Turkey watches grid as conspiracy theories rise

DAILY SABAH
ISTANBUL
Published 02.11.2015 01:14

Counting ballots and keeping an eye out for voter fraud are not the only tasks Turkish authorities are burdened with on election day. Interim Minister of Energy and Natural Resources Ali Rıza Alaboyun claimed yesterday that Turkey is the only country where a government official is forced to assure the public that power outages will not occur during elections.

Disabusing conspiracy theories linking planned power outages to massive electoral fraud, authorities stepped up measures yesterday to ensure a steady supply of electricity would be available throughout the general elections.

Ali Rıza Alaboyun was in the coordinator center for grids supplying power all across the country throughout today to ensure everything was in order.

"I believe there isn't any other country in the world where the energy minister is forced to say ‘there will not be power outages' today, but this is what I have to do today because of misperceptions, false reports and news stories, and this is why we set up a coordination center to monitor the grids," Alaboyun told reporters in Ankara as he received updates from grid managers around Turkey.
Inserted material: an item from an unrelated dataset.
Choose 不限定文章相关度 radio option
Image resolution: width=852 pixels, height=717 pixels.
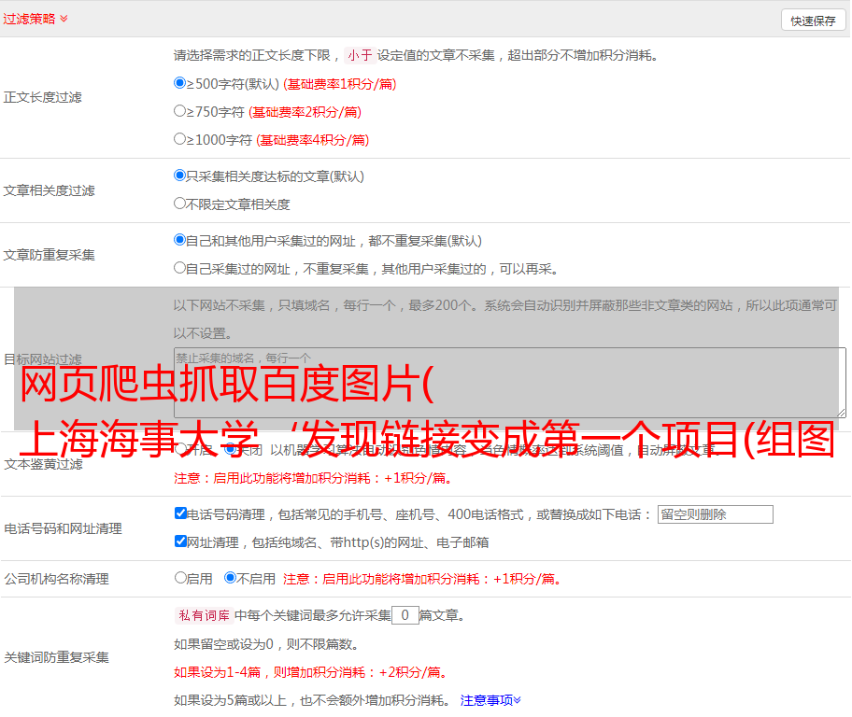[180, 204]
Alaboyun ruled out any connections between power outages and electoral fraud, noting that Turkey even postponed daylight saving time to prevent a lack of lighting from hindering voting and vote counting during the election. The minister said 4,000 security personnel from the ministry and 8,000 members from various law enforcement agencies were deployed to protect the power grids, especially the grids in southeastern Turkey where electoral fraud reports poured in during the June 7 elections.
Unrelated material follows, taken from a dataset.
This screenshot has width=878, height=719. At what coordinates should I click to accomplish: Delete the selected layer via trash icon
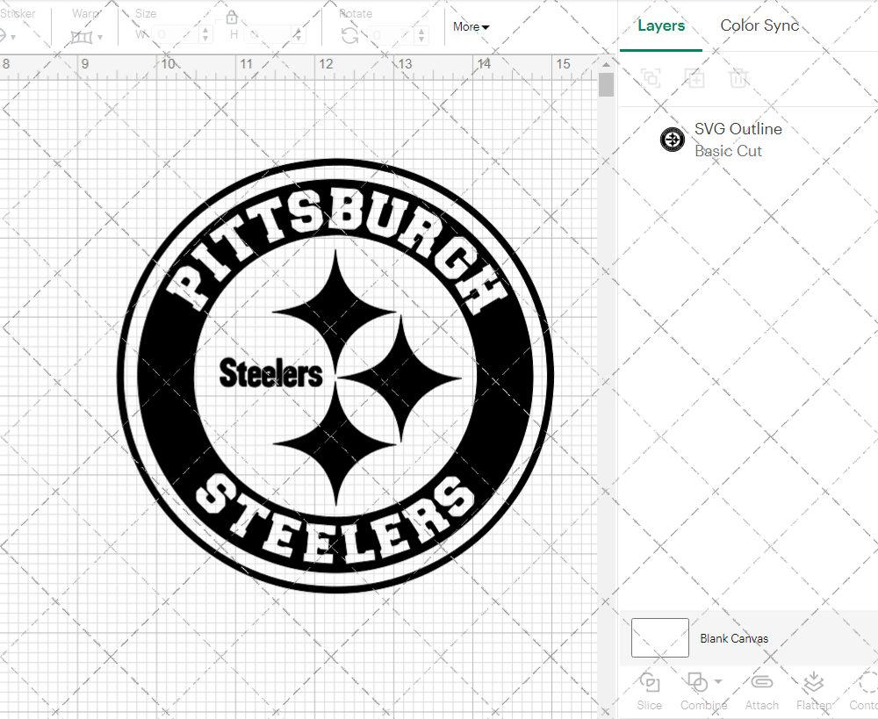(x=738, y=78)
The minister said Turkey has power lines spanning a length of 1.2 million kilometers and tens of thousands of power transformers and distribution centers. He said only a few cases of minor equipment malfunction were detected today, and the power was quickly restored in those cases.

As was the case with the past elections, concerns over election security were high. The opposition parties believed that fraud would be committed at polling stations under the cover of "deliberate" power outages.

Turkey does not have an electronic voting system and there were no reports of power outages as the news went to print at the time of the post-election vote count.